Use of a Machine Learning Algorithm to Classify Expertise: Analysis of Hand Motion Patterns During a Simulated Surgical Task

Watson, Robert A. MBChB, FRCS(Eng)

Academic Medicine:
doi: 10.1097/ACM.0000000000000316
Research Reports

Purpose: To test the hypothesis that machine learning algorithms increase the predictive power to classify surgical expertise using surgeons’ hand motion patterns.

Method: In 2012 at the University of North Carolina at Chapel Hill, 14 surgical attendings and 10 first- and second-year surgical residents each performed two bench model venous anastomoses. During the simulated tasks, the participants wore an inertial measurement unit on the dorsum of their dominant (right) hand to capture their hand motion patterns. The pattern from each bench model task performed was preprocessed into a symbolic time series and labeled as expert (attending) or novice (resident). The labeled hand motion patterns were processed and used to train a Support Vector Machine (SVM) classification algorithm. The trained algorithm was then tested for discriminative/predictive power against unlabeled (blinded) hand motion patterns from tasks not used in the training. The Lempel–Ziv (LZ) complexity metric was also measured from each hand motion pattern, with an optimal threshold calculated to separately classify the patterns.

Results: The LZ metric classified unlabeled (blinded) hand motion patterns into expert and novice groups with an accuracy of 70% (sensitivity 64%, specificity 80%). The SVM algorithm had an accuracy of 83% (sensitivity 86%, specificity 80%).

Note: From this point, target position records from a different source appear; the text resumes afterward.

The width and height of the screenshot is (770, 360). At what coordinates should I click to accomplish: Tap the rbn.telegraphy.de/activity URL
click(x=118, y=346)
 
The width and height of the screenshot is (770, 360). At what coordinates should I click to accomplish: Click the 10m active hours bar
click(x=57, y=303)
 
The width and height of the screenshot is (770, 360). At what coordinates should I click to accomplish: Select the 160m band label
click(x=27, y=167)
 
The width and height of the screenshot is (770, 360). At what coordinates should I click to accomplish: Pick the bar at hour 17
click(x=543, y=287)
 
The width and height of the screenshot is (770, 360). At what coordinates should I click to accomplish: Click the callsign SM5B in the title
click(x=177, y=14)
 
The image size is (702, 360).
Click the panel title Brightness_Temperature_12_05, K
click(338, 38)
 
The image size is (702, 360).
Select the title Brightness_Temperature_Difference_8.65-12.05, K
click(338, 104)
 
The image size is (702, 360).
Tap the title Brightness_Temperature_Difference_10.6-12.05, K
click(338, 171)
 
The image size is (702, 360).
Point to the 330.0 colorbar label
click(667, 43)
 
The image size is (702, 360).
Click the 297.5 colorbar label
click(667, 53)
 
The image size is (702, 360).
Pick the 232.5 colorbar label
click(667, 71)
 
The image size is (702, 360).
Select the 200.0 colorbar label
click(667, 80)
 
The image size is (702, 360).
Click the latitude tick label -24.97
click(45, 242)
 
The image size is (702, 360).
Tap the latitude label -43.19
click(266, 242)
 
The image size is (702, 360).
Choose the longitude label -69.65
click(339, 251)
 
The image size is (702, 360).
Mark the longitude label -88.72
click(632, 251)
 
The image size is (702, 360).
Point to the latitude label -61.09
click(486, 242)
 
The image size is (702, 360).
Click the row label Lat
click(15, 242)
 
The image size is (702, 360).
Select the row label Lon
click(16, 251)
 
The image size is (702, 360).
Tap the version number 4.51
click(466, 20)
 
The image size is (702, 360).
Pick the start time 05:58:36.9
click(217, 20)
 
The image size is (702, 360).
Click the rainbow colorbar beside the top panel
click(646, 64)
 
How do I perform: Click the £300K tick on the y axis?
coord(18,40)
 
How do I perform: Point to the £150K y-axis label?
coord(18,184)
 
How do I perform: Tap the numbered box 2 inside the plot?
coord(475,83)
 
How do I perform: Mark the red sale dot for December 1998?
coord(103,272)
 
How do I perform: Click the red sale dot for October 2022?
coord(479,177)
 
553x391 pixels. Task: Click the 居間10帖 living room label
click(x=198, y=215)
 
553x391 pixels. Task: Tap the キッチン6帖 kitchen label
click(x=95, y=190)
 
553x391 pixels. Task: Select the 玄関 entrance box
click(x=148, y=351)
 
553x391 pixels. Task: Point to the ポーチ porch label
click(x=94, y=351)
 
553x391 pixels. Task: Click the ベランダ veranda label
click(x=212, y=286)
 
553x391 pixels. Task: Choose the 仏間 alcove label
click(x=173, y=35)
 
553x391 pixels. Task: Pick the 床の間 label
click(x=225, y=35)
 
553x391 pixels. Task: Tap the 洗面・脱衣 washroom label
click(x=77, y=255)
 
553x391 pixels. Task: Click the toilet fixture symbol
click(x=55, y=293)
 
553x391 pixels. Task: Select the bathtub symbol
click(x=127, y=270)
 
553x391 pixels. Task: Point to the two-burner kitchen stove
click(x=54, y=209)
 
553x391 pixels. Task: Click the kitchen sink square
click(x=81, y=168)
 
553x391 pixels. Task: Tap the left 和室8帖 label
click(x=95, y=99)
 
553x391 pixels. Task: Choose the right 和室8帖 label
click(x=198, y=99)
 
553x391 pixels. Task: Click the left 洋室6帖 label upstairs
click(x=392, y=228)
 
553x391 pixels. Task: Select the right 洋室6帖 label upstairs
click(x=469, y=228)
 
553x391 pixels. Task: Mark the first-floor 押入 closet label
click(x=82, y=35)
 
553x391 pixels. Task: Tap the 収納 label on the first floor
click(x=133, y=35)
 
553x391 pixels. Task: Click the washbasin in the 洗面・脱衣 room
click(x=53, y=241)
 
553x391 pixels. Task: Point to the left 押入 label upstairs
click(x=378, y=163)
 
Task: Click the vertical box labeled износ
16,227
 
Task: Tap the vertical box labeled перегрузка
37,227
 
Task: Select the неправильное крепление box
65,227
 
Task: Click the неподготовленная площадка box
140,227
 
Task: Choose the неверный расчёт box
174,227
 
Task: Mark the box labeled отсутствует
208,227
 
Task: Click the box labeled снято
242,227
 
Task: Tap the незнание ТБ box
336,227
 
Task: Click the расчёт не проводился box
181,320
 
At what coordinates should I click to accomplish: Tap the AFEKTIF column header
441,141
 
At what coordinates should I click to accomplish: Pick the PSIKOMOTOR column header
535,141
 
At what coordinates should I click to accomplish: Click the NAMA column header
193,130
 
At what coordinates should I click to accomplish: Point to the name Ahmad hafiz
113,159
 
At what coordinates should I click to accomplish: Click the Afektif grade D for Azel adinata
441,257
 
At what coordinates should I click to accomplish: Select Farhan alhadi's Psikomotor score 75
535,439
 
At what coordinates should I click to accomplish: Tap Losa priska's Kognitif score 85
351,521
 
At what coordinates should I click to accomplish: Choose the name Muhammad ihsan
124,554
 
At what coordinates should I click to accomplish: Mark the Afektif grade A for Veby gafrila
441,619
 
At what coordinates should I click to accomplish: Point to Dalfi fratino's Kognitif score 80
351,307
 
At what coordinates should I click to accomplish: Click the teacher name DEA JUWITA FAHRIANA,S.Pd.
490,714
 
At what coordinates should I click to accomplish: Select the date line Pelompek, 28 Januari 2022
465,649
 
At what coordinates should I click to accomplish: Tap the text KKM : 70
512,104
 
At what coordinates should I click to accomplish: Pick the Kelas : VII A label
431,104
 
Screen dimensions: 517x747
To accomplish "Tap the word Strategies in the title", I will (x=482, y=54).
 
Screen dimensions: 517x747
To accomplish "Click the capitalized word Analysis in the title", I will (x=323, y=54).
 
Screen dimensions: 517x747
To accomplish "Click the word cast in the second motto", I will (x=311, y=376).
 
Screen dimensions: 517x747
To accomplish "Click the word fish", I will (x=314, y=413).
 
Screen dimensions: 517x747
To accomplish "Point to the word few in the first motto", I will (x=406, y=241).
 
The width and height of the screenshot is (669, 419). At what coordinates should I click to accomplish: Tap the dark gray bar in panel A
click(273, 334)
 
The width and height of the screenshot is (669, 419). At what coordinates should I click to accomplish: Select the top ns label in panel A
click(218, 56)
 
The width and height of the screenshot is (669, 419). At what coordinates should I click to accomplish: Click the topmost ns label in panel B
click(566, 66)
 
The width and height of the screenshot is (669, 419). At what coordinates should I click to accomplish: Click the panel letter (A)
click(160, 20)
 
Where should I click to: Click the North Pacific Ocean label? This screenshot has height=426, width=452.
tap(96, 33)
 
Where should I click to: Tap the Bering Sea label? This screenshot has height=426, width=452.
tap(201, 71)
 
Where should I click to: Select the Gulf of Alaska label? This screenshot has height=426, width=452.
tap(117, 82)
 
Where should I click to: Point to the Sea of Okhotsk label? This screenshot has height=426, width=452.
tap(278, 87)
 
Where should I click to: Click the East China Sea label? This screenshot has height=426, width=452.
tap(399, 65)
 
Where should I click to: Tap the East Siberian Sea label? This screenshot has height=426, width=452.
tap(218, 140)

Conclusions: The results confirmed the hypothesis. The SVM algorithm increased the predictive power to classify blinded surgical hand motion patterns into expert versus novice groups. With further development, the system used in this study could become a viable tool for low-cost, objective assessment of procedural proficiency in a competency-based curriculum.

Author Information

Dr. Watson is assistant professor, Department of Surgery, University of North Carolina at Chapel Hill, Chapel Hill, North Carolina.

Funding/Support: This study was supported by a University of North Carolina at Chapel Hill Academy of Educators award.

Other disclosures: None reported.

Ethical approval: The University of North Carolina Medical Center institutional review board approved all procedures.